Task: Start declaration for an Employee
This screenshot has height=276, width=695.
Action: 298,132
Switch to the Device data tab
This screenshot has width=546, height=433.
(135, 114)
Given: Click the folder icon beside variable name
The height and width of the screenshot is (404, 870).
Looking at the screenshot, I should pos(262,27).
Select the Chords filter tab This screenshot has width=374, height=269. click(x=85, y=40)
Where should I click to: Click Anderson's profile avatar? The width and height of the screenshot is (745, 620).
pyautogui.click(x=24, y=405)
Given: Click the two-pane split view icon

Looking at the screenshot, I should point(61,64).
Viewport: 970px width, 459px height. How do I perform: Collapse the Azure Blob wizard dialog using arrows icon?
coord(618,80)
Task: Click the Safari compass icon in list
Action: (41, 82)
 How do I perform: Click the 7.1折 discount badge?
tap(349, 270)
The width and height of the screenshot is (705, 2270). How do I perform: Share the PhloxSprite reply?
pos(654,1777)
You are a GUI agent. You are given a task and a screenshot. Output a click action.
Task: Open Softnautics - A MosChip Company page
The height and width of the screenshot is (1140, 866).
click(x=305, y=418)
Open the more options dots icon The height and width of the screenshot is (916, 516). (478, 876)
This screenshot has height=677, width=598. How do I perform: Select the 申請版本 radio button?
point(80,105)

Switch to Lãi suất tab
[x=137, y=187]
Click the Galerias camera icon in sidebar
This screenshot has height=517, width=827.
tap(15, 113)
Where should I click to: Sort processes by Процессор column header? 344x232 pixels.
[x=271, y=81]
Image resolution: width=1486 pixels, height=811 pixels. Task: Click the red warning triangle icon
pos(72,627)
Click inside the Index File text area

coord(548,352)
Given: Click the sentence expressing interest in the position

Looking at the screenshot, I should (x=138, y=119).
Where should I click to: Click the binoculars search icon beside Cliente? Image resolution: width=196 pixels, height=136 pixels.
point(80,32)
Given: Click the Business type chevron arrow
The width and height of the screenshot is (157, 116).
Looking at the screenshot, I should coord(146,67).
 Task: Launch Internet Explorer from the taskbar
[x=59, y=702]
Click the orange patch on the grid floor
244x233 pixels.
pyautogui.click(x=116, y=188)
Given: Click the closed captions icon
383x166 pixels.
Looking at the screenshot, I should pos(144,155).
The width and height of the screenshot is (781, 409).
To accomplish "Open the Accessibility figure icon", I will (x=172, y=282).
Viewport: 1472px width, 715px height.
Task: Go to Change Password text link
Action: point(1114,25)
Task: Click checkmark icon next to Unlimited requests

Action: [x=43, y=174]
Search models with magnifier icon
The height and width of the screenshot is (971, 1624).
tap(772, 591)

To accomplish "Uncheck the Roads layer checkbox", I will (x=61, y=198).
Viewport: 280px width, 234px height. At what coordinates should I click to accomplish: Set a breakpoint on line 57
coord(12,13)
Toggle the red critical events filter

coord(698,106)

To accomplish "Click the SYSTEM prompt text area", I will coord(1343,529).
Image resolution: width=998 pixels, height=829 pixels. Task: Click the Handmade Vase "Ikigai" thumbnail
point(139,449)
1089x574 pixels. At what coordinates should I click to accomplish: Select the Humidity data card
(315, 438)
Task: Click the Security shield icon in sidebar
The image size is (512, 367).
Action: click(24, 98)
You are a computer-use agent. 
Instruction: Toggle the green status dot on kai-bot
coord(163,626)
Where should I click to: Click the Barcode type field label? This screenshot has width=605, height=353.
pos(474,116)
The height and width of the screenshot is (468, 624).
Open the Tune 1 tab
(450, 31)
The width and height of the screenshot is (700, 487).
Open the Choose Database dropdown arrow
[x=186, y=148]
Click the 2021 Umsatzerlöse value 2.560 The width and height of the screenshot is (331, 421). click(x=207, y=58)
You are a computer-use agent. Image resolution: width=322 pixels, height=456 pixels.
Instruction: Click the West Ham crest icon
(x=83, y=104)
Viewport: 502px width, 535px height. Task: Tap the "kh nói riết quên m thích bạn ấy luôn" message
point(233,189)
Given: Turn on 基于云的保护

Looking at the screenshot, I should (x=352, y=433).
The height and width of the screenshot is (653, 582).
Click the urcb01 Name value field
* * * *
— What you need to do —
Please reproduce the material word for word from the line containing "will (x=61, y=198)." through the line containing "coord(163,626)", including both of those lines and nothing else.

— Response to this exercise —
To accomplish "Uncheck the Roads layer checkbox", I will (x=61, y=198).
Viewport: 280px width, 234px height. At what coordinates should I click to accomplish: Set a breakpoint on line 57
coord(12,13)
Toggle the red critical events filter

coord(698,106)

To accomplish "Click the SYSTEM prompt text area", I will coord(1343,529).
Image resolution: width=998 pixels, height=829 pixels. Task: Click the Handmade Vase "Ikigai" thumbnail
point(139,449)
1089x574 pixels. At what coordinates should I click to accomplish: Select the Humidity data card
(315, 438)
Task: Click the Security shield icon in sidebar
The image size is (512, 367).
Action: click(24, 98)
You are a computer-use agent. 
Instruction: Toggle the green status dot on kai-bot
coord(163,626)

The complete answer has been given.